Copy the entries from the first line down through the line containing "click(x=18, y=299)", replacing "thumbnail" with "preview" and leaving everything else unchanged.

── Input records ──

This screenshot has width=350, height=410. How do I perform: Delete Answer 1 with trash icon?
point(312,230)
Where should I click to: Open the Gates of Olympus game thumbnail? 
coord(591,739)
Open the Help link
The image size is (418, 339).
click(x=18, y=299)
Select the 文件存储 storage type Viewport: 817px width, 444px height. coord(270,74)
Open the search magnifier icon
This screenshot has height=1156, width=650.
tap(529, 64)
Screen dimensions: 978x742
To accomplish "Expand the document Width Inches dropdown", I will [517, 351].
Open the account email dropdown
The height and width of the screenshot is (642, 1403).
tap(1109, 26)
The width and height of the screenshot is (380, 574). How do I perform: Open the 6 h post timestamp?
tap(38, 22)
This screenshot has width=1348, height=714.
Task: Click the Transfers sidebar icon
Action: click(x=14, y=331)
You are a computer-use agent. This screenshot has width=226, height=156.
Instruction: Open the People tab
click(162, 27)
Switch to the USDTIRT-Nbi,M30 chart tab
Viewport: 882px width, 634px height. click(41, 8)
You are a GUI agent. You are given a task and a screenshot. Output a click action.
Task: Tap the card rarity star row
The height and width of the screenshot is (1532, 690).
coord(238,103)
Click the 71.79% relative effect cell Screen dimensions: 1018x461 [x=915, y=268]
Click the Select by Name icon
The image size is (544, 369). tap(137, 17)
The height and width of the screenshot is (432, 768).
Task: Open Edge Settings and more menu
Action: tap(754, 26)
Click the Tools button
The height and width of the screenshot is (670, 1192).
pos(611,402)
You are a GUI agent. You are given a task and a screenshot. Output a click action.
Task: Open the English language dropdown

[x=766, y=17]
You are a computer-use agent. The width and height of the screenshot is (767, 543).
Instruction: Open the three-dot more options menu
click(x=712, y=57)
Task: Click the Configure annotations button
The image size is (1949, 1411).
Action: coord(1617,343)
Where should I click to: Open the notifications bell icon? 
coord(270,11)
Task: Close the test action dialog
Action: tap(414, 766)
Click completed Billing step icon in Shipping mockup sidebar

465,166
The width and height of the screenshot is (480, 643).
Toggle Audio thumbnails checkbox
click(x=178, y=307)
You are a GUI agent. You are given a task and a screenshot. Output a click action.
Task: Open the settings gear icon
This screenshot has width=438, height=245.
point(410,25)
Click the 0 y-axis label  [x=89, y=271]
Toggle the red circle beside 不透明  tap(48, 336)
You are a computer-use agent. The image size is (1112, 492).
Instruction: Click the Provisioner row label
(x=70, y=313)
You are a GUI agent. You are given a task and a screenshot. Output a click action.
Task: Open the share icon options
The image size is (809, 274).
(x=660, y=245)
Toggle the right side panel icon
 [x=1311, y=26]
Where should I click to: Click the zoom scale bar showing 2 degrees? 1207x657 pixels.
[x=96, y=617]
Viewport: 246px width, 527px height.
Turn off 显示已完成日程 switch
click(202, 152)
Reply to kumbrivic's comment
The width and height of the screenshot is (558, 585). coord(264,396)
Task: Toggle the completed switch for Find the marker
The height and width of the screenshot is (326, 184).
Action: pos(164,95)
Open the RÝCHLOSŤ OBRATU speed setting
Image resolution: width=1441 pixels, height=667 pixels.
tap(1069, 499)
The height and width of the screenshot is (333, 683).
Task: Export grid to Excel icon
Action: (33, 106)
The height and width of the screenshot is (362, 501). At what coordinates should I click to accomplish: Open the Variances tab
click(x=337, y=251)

───

▸ **Final result**:
This screenshot has width=350, height=410. How do I perform: Delete Answer 1 with trash icon?
point(312,230)
Where should I click to: Open the Gates of Olympus game preview? 
coord(591,739)
Open the Help link
The image size is (418, 339).
click(x=18, y=299)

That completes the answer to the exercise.